President Donald Trump announced Wednesday he would withdraw the United States from more than 60 international organizations and treaties, including the framework agreement for addressing climate change that a Republican administration helped to craft 33 years ago.
The moves, which face certain legal challenges and will take at least a year to execute in any case, go far beyond the nation’s exit from the Paris Agreement, which Trump announced at the start of his second term. They would mean that the U.S., the largest historic contributor to the world’s greenhouse gas overload, would be the only nation with no role in international negotiations to reduce pollution or aid poor nations that are bearing the brunt of climate impacts. The action invites a legal reckoning over Constitutional questions, such as whether a president can unilaterally abandon a treaty that has been Senate-ratified, as the United Nations Framework Convention on Climate Change was.
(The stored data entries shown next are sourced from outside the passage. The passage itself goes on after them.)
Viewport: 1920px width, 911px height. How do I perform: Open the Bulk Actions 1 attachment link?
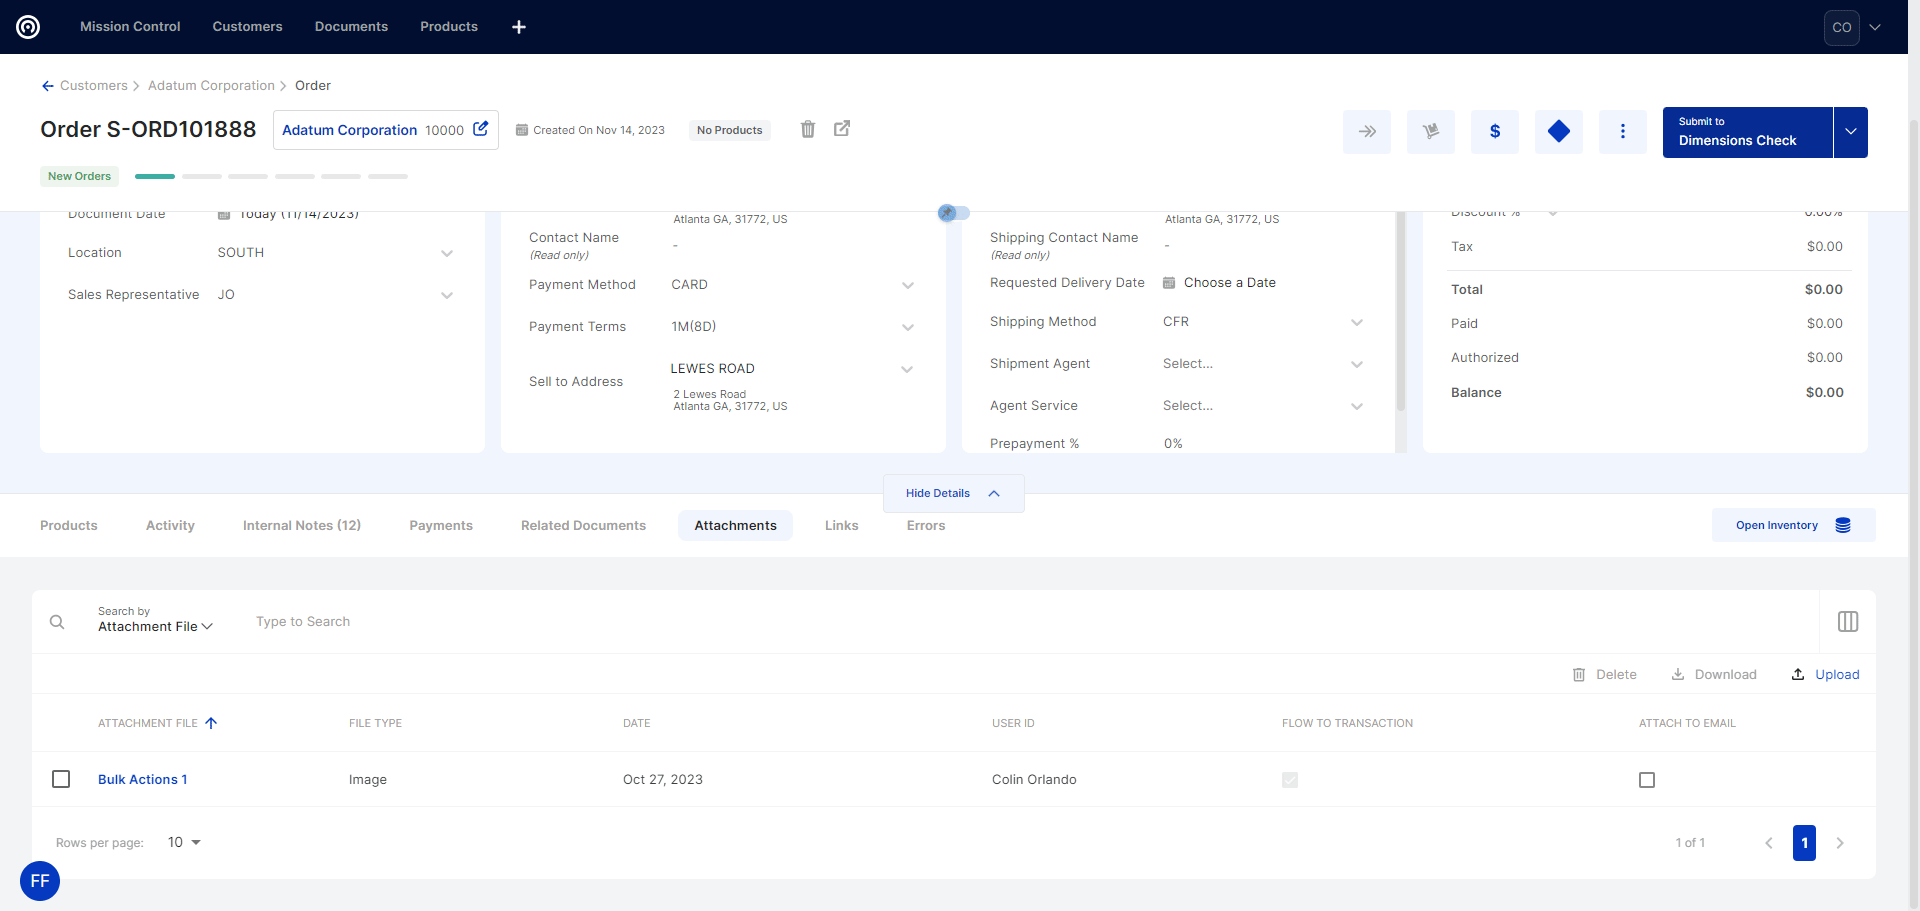[x=142, y=779]
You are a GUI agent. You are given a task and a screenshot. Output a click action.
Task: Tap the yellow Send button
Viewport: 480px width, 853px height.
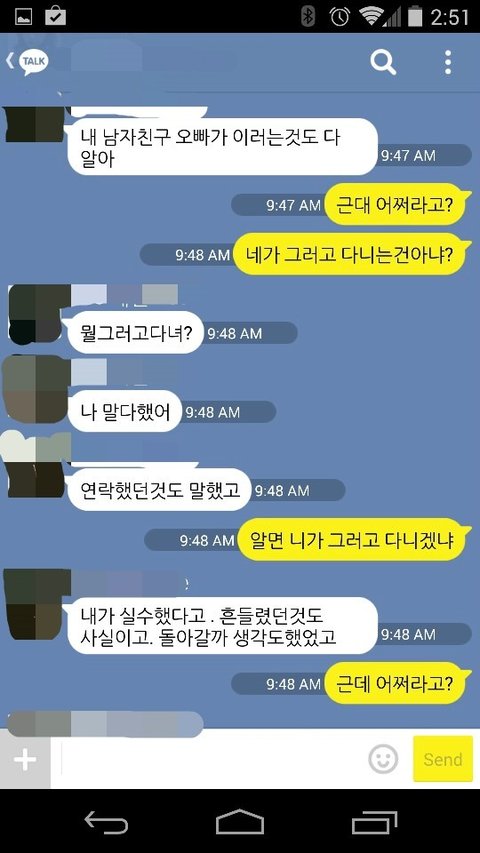[442, 759]
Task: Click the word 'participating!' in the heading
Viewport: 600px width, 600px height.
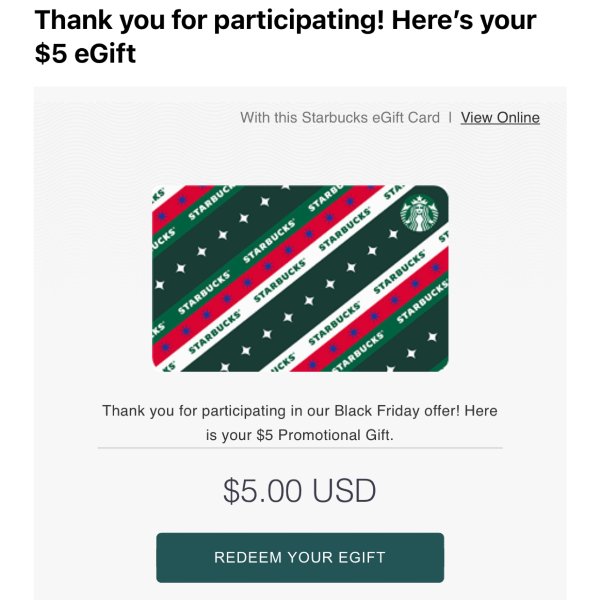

Here are some initial reactions to Trump’s move to exit the United Nations Framework Convention on Climate Change, which was signed by President George H.W. Bush and ratified by the Senate on Oct. 8, 1992:
Gina McCarthy, chair of America Is All In, former White House National Climate Advisor and 13th administrator of the U.S. Environmental Protection Agency
“This is a shortsighted, embarrassing and foolish decision. As the only country in the world not a part of the UNFCCC treaty, the Trump administration is throwing away decades of U.S. climate change leadership and global collaboration. This administration is forfeiting our country’s ability to influence trillions of dollars in investments, policies and decisions that would have advanced our economy and protected us from costly disasters wreaking havoc on our country.”
Sen. Sheldon Whitehouse (D-R.I.), ranking member of the Senate Environment and Public Works Committee
“This polluter-driven stoogery shows the full extent of creepy polluters’ control over the Trump Administration. Trump’s corrupt fossil fuel interests threaten the well-being of millions around the world on the front lines of climate disaster, defy the will of the American people and damage U.S. economic competitiveness. Moreover, once the Senate has ratified a treaty, only the Senate can withdraw from the treaty; this announcement is not just corrupt, it’s illegal.”